◆ Written instruction ◆
Return every line of the records that contains the string "width".

◆ Stored data ◆
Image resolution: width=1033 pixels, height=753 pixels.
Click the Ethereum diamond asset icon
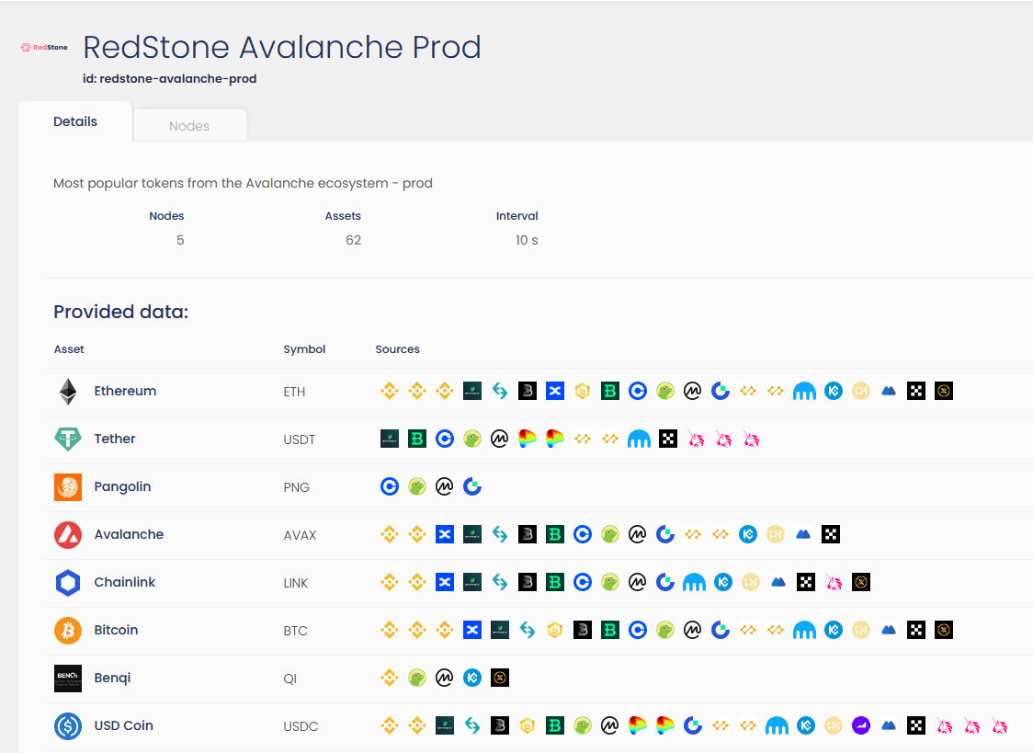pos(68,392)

...

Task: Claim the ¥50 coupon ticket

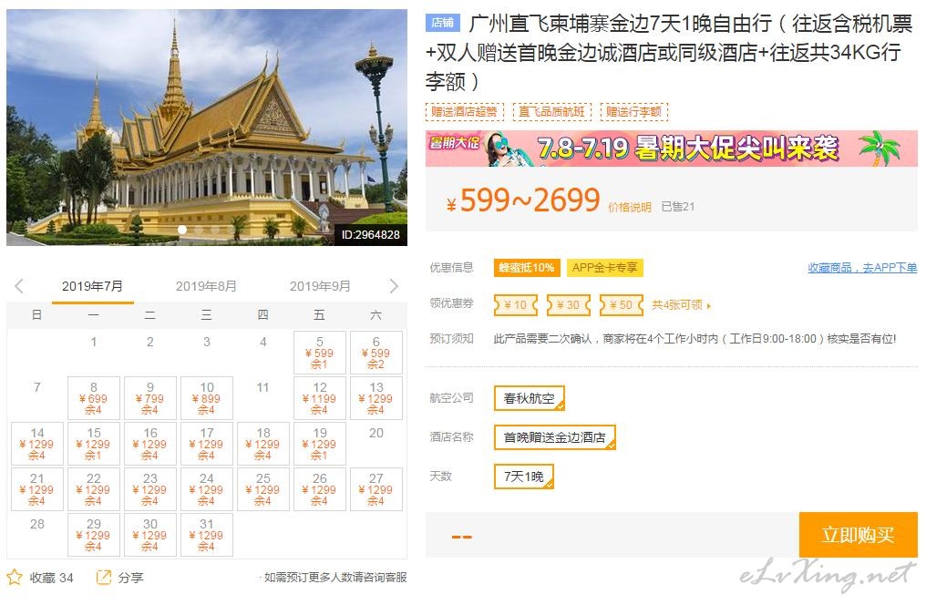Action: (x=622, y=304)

--

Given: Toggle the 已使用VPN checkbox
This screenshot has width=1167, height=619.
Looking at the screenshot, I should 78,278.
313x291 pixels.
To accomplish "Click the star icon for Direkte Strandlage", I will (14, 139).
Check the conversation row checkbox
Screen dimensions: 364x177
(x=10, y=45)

◆ Exercise response ◆
Image resolution: width=1033 pixels, height=753 pixels.
This screenshot has width=1167, height=619.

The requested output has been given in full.